1. Entstehung der Souveränitätslehre im 16. Jahrhundert

In der vorliegenden Arbeit muss zuerst eine historische Einordnung der Souveränitätslehre erfolgen, denn die gesellschaftlichen Zustände in Frankreich im letzten Drittel des 16. Jahrhunderts waren ausschlaggebend für Jean Bodin (1529/30–1596), um mit seinem Hauptwerk „Sechs Bücher über den Staat“ im Jahr 1576 das theoretische Instrument zu liefern, die unerträglichen Verhältnisse zu beenden. Im geistigen Mittelpunkt der Bodin’schen Begrifflichkeit steht der auf eine neue Inhaltsebene gehobene Begriff der Souveränität (Bodin 1981: 26). Seine Profilierung war Bodins konkrete Antwort auf eine nicht minder konkrete Situation (ebd.). Für den Autor der Six livres („Sechs Bücher“) wurde der Begriff der Souveränität daher auch zum Kampfbegriff, der dem Frieden galt (ebd.). Jean Bodins „Sechs Bücher über den Staat“ gilt als eine der wichtigsten staatstheoretischen Schriften des 16. Jahrhunderts, und insbesondere das hier entwickelte Konzept der Souveränität wird als grundlegend für die moderne Staatstheorie angesehen (Opitz-Belakhal 2006: 37). Dabei lassen sich nach dem Träger der Souveränität zwei Grundtypen unterscheiden: die Fürstensouveränität und die Volkssouveränität (Voigt 2016: 5). Als Fürstensouveränität beschreibt Bodin die summa potestas (höchste Gewalt) des absoluten Monarchen, d.h. der absolutistische Monarch war zu seiner Zeit allein und unbestritten der Souverän (ebd.). Die Fürstensouveränität wird zugleich als Staatssouveränität gedacht. Im Gefolge der Französischen Revolution (1789) wird hingegen eine ganz eigene Art von Souveränität propagiert, die Volkssouveränität, die heute jeder modernen Verfassung zugrunde liegt (ebd.). Der Begriff der Volkssouveränität steht in unmittelbarem Gegensatz zu Bodins Souveränitätsbegriff, denn in Bodins Kontext war der König der Staat. In den Bestimmungen der Staats- und Aktivbürgerschaft hat sich die Französische Revolution diesem Volksbegriff lediglich angenähert. Die klassische Idee der Unteilbarkeit der Volkssouveränität verweist unter diesem Aspekt nicht auf ein mystisches Kollektivsubjekt, sondern enthält die schlichte Forderung, dass Souveränität ausschließlich denen zukomme, die von politischen Entscheidungen selbst betroffen sind – und nicht etwa den Amtswaltern und Funktionären. Die Idee der Einheit und Unteilbarkeit der Volkssouveränität bezeichnet nichts anderes als den „Staat“ in den Händen des „Volkes“ (Maus 2007: 43).

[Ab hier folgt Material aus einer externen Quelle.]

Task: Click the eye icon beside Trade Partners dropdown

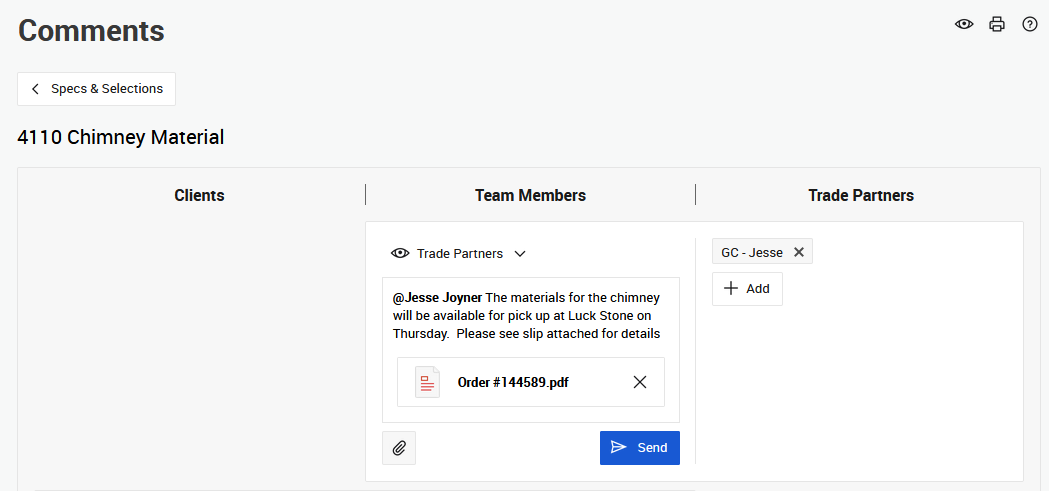Action: coord(400,254)
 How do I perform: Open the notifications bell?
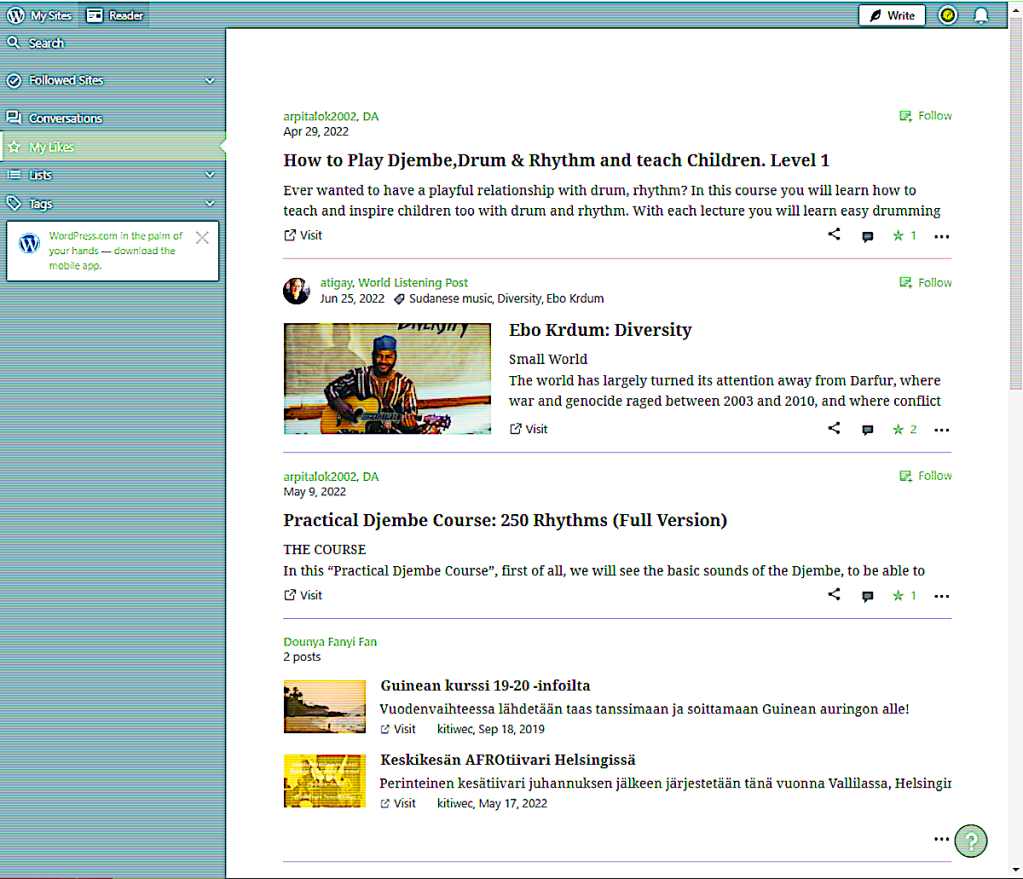click(981, 16)
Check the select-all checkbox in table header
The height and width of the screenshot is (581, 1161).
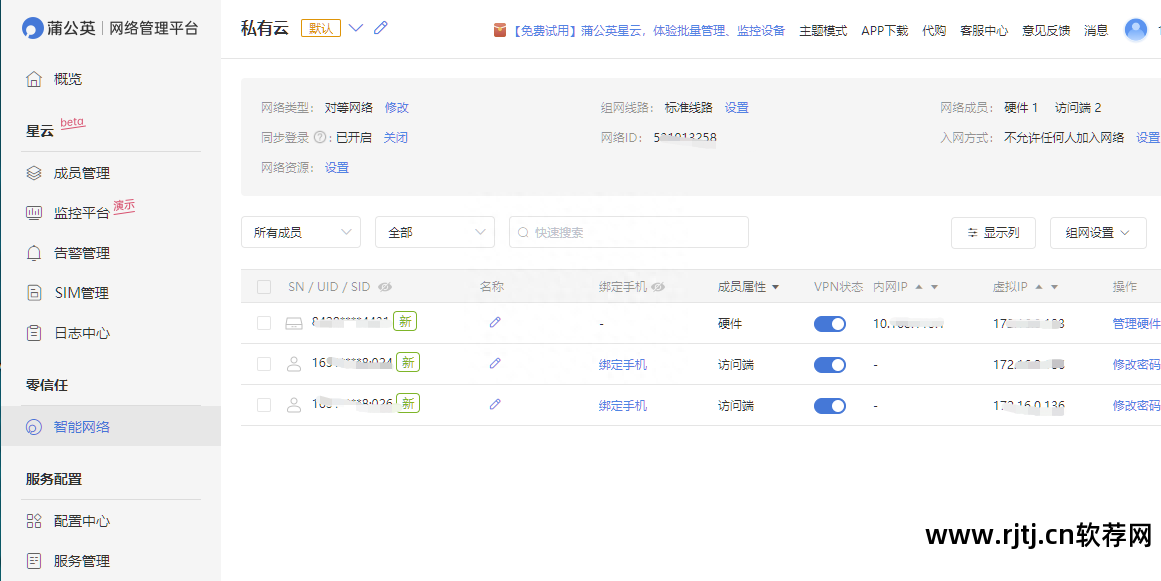point(264,287)
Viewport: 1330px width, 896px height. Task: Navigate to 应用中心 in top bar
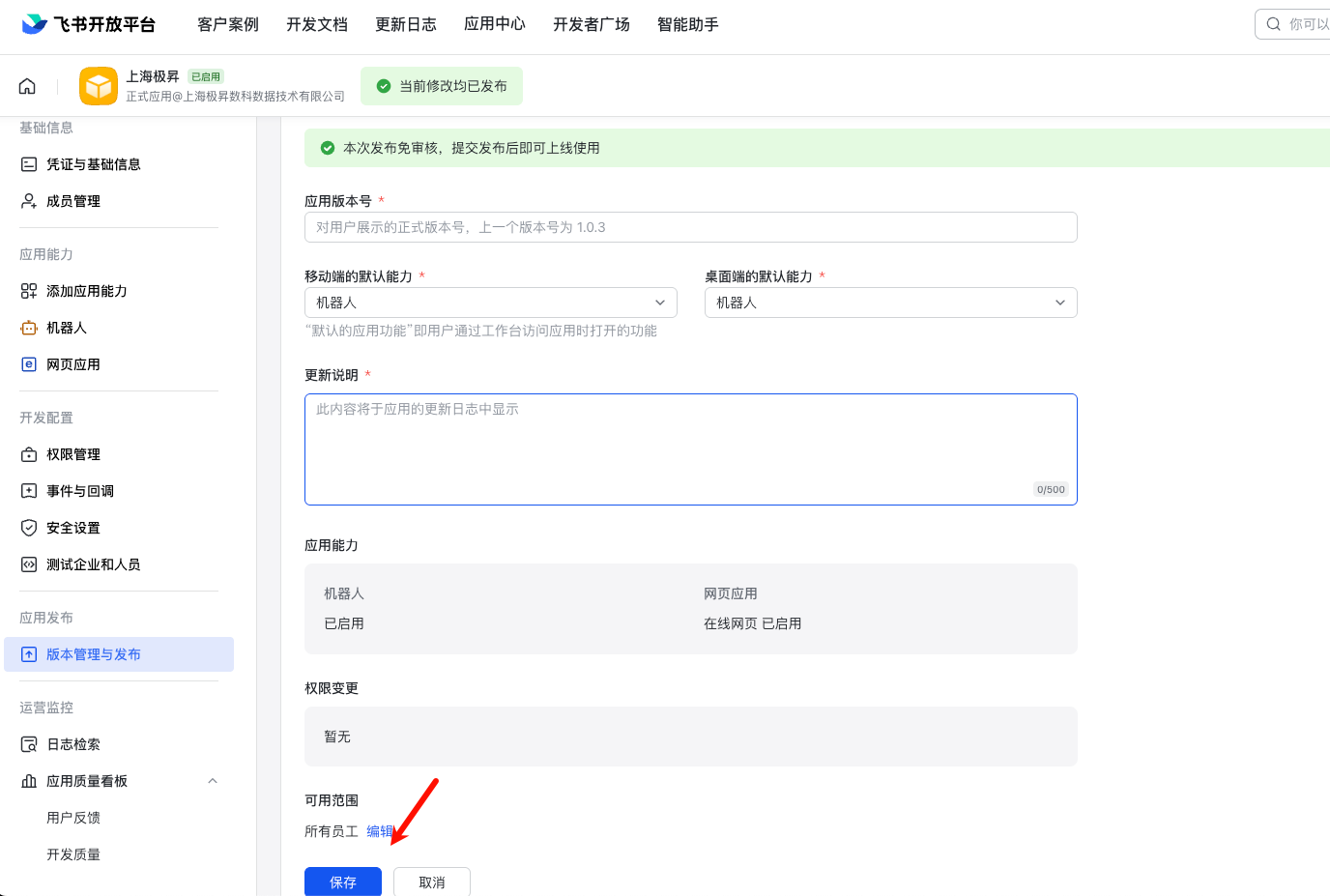pyautogui.click(x=494, y=24)
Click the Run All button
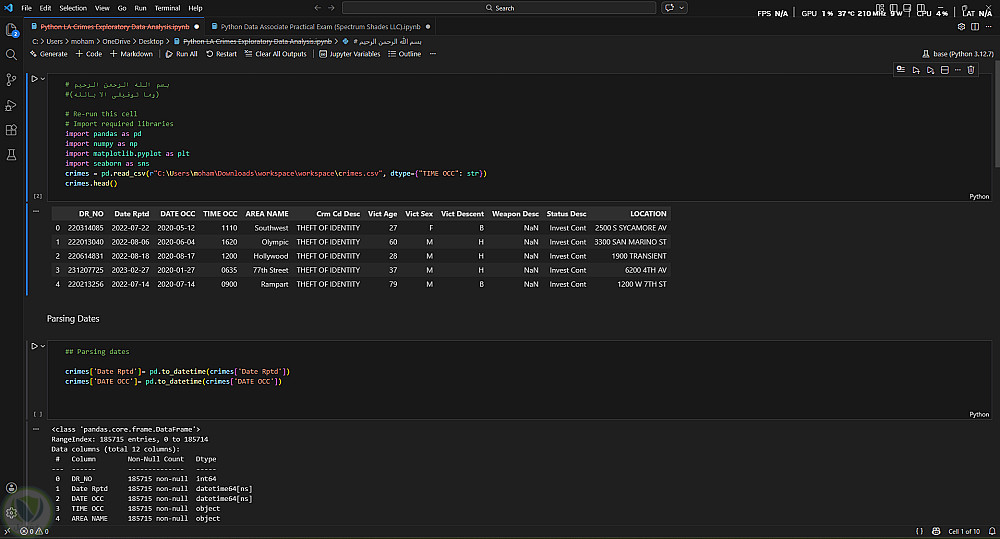This screenshot has width=1000, height=539. (181, 54)
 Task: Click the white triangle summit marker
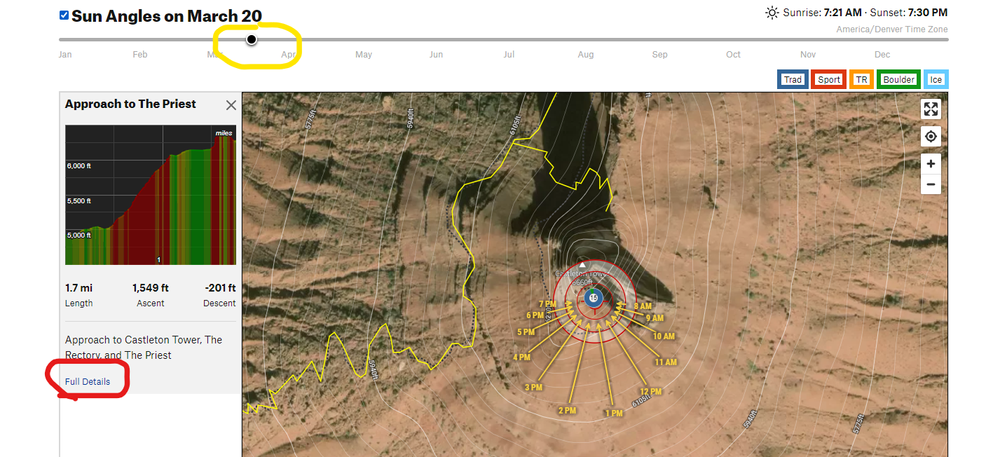tap(582, 264)
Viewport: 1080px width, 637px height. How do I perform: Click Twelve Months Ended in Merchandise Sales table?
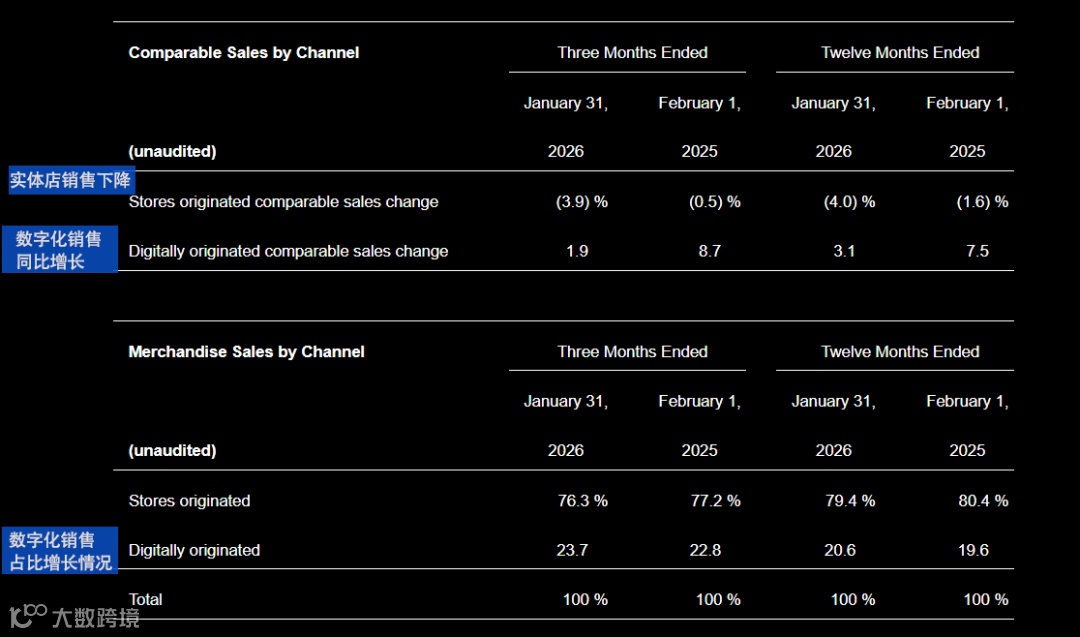tap(900, 352)
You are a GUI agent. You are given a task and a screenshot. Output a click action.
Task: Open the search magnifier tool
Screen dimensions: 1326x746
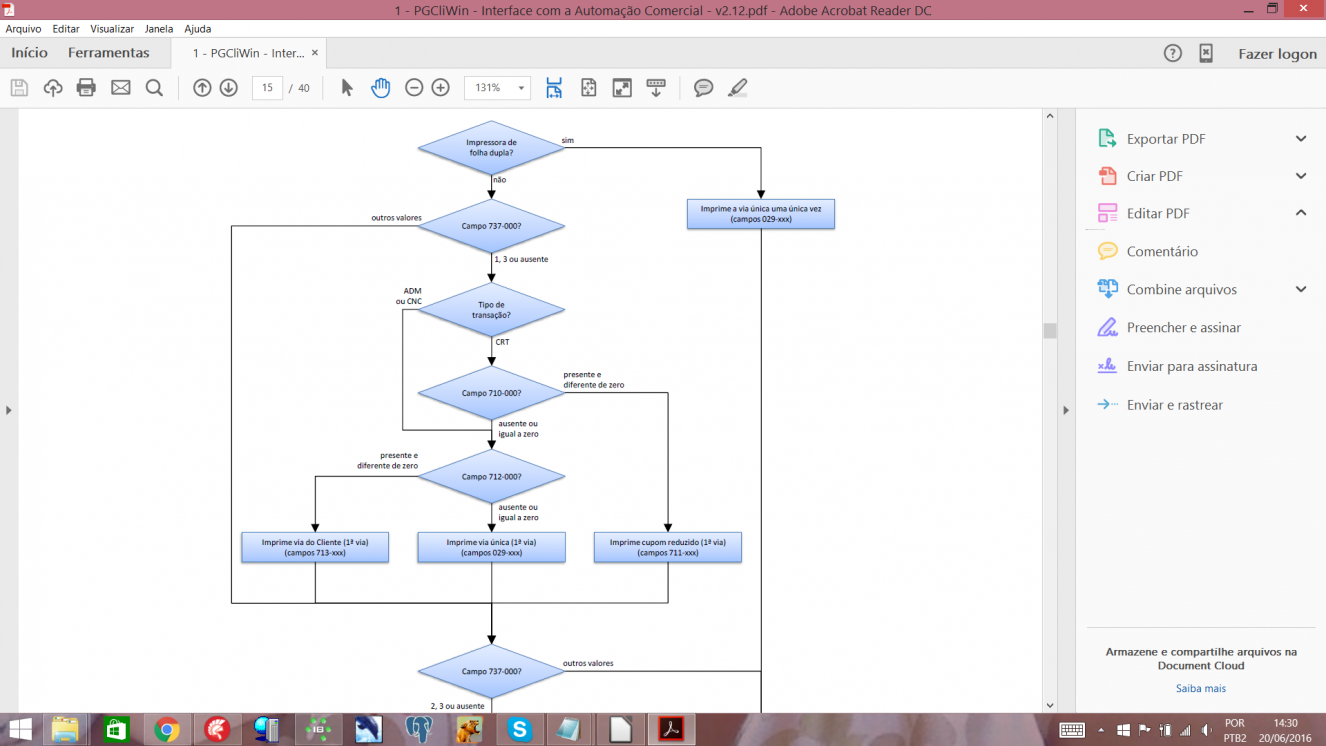pos(154,88)
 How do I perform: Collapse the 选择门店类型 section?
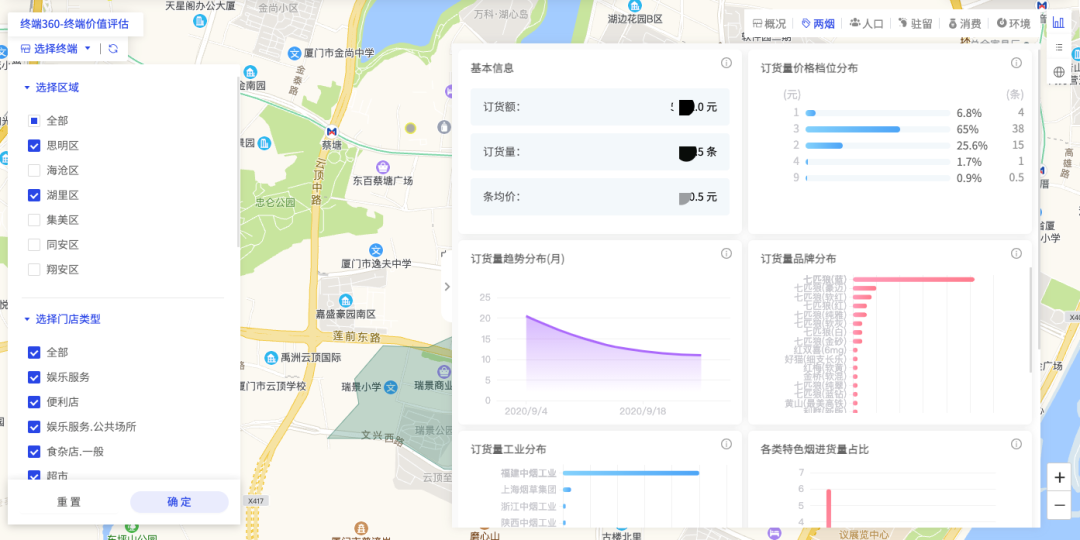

Die Souveränitätslehre war in Bodins Les six livres de la republique (Sechs Bücher über den Staat) 1576 präzise formuliert und systematisch entwickelt worden, weil hier alle Voraussetzungen für die Souveränitätslehre zusammen vorhanden waren: die Herausbildung des Nationalstaates, die Herausbildung des Königtums aus dem Adel und das Schwinden der eigenständigen Machtbasis des Adels […] (Denzer 2001: 181). Die weltlichen Herrscher der Staaten sind hierbei nichts anderes als Vasallen, der Kaiser des Römischen Reiches ist ihr Lehnsherr und besitzt daher eine weltliche Autorität. Die geistliche Autorität wird wiederum vom Papst beansprucht, dem religiösen Oberhaupt der Fürsten. Hieraus ergab sich sozusagen eine doppelte äußere Abhängigkeit der europäischen Einzelstaaten (Kelsen 1970: 166). In dieser Zeit tobte in Frankreich ein erbitterter Bürgerkrieg, der das Land zu zerreißen drohte. Der stets lauter werdende Ruf nach Unabhängigkeit von Papsttum und Kaiserreich entfachte die konfessionellen Spannungen und Kämpfe zwischen calvinistischen Hugenotten (Protestanten) und der katholischen Kirche (Bodin 1981: 14). Der religiöse Kampf gipfelte in der sogenannten „Bartholomäusnacht“ (1572), in der etwa 30000 Hugenotten dem religiösen Wahn der Katholiken zum Opfer fielen, die ihren Machtanspruch blutig durchsetzen wollten (Denzer 2001: 180). Dieser Religionskampf um die einzige „gerechte Ordnung“ zerstörte jegliche gesellschaftliche Ordnung und alle politischen Normen. In diesem unerträglichen, anarchischen Zustand formierte sich die Gruppe der politiques und erklärte: „Jede Herrschaft, die den Bürgerkrieg beendet, ist dem Bürgerkrieg vorzuziehen.“ (Schulze 1994: 65). Die politiques waren Anhänger der allgemeinen königlichen Gewalt im Staat und gingen davon aus, dass nur eine starke Monarchie den Frieden in Frankreich herstellen und sichern kann (ebd.). Für sie darf die Zielstellung des staatlichen Handelns nicht mehr die Durchsetzung der Vormachtstellung einer Konfession sein, sondern ohne Umschweife der bedingungslose und dauerhafte Frieden. Daher muss der Entscheid über religiöse Belange aus dem Staat ausgeklammert werden und darf nur noch Angelegenheit der Kirche sein, da religiöse Fragen weder militärisch lösbar sind noch den Staat an sich beeinflussen dürfen (ebd.). Aus dieser Gruppe revolutionärer Denker trat Bodin hervor und lieferte mit seiner Souveränitätslehre die theoretische Lösung des Problems.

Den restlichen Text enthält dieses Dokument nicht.